◆ Information shown
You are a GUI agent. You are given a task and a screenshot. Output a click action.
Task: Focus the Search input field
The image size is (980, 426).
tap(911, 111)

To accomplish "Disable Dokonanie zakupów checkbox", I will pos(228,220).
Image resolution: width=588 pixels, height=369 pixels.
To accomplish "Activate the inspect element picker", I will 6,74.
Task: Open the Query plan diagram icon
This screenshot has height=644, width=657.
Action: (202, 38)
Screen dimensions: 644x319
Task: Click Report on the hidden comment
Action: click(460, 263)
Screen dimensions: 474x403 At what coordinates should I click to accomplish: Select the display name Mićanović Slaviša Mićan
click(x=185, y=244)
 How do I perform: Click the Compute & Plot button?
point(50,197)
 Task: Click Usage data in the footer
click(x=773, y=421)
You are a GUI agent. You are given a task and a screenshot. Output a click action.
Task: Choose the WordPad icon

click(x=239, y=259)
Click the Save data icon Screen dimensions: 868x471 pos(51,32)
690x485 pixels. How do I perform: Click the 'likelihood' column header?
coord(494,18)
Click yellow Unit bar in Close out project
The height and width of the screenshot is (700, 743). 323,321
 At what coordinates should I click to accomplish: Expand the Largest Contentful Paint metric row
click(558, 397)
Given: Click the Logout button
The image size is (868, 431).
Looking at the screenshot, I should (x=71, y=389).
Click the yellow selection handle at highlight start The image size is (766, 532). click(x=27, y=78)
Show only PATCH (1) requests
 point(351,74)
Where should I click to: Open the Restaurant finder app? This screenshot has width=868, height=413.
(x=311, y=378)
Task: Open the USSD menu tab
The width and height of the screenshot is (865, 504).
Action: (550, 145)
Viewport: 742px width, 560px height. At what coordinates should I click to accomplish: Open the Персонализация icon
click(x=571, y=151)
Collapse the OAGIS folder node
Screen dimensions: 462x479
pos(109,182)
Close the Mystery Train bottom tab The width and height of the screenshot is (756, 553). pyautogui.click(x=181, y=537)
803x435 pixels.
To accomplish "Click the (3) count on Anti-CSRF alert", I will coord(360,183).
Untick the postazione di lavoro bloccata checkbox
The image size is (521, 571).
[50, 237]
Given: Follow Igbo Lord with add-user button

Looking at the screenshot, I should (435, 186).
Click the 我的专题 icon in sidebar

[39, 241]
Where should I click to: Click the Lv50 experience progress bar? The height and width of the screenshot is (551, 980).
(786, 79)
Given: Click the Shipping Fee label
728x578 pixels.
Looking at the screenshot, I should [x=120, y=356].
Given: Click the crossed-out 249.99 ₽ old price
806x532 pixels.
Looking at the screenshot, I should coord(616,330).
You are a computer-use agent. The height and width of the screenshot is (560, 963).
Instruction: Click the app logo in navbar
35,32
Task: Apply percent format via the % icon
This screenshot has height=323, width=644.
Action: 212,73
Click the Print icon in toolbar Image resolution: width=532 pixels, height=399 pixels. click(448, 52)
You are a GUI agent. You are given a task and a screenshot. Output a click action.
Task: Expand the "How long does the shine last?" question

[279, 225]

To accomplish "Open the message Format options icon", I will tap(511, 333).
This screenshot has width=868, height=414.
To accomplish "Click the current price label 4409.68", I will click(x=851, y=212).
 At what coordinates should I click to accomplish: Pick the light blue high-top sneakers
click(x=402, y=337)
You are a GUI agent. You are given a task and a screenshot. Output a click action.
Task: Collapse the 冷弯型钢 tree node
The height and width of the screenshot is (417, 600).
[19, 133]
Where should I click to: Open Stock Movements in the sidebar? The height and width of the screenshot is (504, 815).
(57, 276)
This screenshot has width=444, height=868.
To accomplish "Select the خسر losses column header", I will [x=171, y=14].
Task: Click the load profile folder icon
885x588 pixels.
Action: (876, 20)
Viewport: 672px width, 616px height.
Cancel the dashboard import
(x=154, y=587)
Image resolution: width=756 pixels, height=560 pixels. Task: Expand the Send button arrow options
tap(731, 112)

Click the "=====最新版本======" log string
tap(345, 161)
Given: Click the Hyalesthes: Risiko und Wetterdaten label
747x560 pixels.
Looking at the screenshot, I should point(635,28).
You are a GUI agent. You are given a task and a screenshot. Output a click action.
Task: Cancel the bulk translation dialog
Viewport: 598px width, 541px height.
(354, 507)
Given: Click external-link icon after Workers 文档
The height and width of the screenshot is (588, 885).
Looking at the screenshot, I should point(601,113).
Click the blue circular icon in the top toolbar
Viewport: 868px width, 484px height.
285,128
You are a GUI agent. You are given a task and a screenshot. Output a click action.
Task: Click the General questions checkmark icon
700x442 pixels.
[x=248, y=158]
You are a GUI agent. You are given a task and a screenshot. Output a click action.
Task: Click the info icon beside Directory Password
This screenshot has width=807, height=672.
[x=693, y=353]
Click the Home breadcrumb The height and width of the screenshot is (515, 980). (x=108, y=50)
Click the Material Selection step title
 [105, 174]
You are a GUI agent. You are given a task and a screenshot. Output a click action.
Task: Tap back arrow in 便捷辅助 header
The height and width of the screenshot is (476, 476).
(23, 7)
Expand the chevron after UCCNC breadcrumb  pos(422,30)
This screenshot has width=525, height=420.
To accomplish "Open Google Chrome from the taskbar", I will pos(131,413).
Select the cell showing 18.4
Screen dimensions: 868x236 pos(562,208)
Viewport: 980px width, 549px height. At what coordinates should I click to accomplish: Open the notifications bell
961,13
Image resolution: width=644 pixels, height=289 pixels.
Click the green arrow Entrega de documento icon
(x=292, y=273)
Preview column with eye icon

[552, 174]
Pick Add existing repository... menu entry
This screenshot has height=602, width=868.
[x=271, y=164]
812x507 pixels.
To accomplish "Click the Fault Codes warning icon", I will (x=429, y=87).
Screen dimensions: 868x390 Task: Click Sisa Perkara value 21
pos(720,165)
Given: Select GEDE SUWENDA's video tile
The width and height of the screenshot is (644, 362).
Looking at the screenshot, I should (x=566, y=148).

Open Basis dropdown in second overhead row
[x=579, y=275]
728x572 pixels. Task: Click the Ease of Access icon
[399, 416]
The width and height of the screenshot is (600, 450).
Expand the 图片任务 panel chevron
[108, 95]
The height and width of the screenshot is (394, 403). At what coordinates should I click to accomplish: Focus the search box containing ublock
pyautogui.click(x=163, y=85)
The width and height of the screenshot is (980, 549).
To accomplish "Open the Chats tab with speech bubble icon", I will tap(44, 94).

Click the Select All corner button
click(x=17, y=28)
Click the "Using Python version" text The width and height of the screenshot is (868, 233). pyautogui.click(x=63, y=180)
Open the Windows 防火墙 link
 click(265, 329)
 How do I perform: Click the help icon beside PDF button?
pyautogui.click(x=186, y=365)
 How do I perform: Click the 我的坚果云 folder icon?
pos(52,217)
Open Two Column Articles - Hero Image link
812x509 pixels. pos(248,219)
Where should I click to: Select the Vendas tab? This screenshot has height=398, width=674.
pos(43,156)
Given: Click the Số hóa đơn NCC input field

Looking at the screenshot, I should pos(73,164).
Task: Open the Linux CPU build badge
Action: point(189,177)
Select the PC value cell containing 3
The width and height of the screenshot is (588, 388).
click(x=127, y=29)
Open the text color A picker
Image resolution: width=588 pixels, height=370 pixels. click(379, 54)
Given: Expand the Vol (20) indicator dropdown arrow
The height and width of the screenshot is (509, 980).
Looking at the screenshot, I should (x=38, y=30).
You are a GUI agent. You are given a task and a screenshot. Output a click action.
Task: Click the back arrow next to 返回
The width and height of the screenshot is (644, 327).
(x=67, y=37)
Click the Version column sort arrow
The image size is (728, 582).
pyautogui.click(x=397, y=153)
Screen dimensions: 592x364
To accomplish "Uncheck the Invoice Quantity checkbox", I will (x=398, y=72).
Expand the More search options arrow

◆ What the task asks
Reproduce each line above that contains "node".

◆ Solved exercise
Collapse the OAGIS folder node
Task: Collapse the 冷弯型钢 tree node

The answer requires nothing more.